Amon carefully asked, trying to get a feel of the delicate ground he was stepping on. No matter what his intuition said, Eyepatch could very easily become a threat to him if Amon gave him the right reasons (and Amon felt like this moment could change something that might never change back).
The table suddenly stilled, making Amon realize that Eyepatch had been rhythmically rocking it before. Words stuck in Amon’s throat and he choked out,
“You beat me and you didn’t kill me. Was that weak?”
The table remained unmoving and Amon felt breath on the back of his neck. Though it was almost the question he had meant to ask (why let me live), he almost didn’t want an answer (that the one reason he’d been given to doubt the fucked up world would go up in smoke).
“I don’t know…”
Eyepatch trailed off, his cold hands brushing over the bite scar Amon’s shoulder would always bear as he gathered his thoughts.

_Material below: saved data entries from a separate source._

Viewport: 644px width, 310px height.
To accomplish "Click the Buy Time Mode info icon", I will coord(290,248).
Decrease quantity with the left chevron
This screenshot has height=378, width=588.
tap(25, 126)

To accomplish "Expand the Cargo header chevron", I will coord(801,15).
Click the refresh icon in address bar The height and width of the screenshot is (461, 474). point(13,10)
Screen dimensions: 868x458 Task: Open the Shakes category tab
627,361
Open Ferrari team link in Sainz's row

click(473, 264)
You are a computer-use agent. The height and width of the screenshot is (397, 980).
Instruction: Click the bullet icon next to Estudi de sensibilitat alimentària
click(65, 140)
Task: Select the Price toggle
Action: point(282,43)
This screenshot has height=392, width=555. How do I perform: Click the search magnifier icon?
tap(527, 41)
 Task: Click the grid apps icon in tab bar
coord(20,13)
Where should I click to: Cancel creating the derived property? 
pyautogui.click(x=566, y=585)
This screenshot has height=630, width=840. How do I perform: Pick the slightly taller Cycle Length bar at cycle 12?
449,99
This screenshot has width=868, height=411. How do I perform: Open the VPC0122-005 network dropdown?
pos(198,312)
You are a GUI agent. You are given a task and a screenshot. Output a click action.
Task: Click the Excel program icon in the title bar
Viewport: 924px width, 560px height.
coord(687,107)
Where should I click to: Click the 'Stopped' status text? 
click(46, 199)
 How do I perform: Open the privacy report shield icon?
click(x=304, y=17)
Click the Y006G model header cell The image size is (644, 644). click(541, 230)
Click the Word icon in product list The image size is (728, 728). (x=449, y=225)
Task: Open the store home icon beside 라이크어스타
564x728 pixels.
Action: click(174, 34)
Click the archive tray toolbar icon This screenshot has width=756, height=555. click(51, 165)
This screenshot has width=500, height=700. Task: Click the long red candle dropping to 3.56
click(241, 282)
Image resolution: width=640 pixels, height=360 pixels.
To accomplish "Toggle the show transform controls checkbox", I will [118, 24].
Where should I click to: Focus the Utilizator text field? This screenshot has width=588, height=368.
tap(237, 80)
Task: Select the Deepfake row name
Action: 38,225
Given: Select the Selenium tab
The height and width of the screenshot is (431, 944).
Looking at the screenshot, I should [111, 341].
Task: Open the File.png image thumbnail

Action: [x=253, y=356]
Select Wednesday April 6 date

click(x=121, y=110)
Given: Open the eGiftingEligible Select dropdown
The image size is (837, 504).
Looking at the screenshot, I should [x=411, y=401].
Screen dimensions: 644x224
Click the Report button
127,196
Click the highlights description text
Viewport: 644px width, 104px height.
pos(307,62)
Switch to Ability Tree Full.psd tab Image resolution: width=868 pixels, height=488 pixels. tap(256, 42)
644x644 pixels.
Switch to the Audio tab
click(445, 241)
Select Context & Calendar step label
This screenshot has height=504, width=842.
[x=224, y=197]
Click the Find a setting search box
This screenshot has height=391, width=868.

“Was it? I’m happy you’re alive.”
Eyepatch’s breath fanned over his damp hair as he spoke. A liquid shiver slid down Amon’s spine even as the hairs on the back of his neck stood up.
“S-strength is control and versatility. It’s the ability to stop when you need to stop. You were strong before.”
Amon stuttered a bit, his too-dry mouth unable to properly form words. He was still sweating uncomfortably under his mask and Eyepatch’s very close proximity was making the heat worse.
A cool zipper and a pair of lips pressed into his neck as Eyepatch draped himself over Amon’s back. Breathing was suddenly a lot harder (was Eyepatch using his hood to…oh shit…was he crying!?).
“How…can you be sure?”
The crack in Eyepatch’s words startled Amon (he had to be crying). His hands twitched uselessly at his sides, unable to overcome the gap between them to lift and grasp at Eyepatch’s delicate black-nailed fingers.
“I knew somebody once,”
Amon voice was low - so low that he himself could barely hear his nostalgic tone,
“Who was much stronger than me. They said she was the strongest investigator, in terms of raw power, that they’d ever seen.”
Harima would probably outclass Takeomi. She would probably still outclass Amon if she were alive.
“When she got even stronger…she couldn’t do normal things quite right. Hugs from her bruised, chopsticks broke, and haha…”
His laugh was watery, but Amon pressed forward. He hadn’t told Harima’s private stories before (it felt like a disrespect to her memory with anyone else).
“She stopped wearing skirts with zippers. She kept breaking them.”
He could almost remember the sound of her voice on the phone at 6am, demanding he bring her new clothes. He’d brought her mens pants because it as 6am and he wasn’t thinking. She’d been so angry…
“She hid it pretty well from most people by isolating herself. She wouldn’t let anyone eat with her. She wouldn’t touch them.”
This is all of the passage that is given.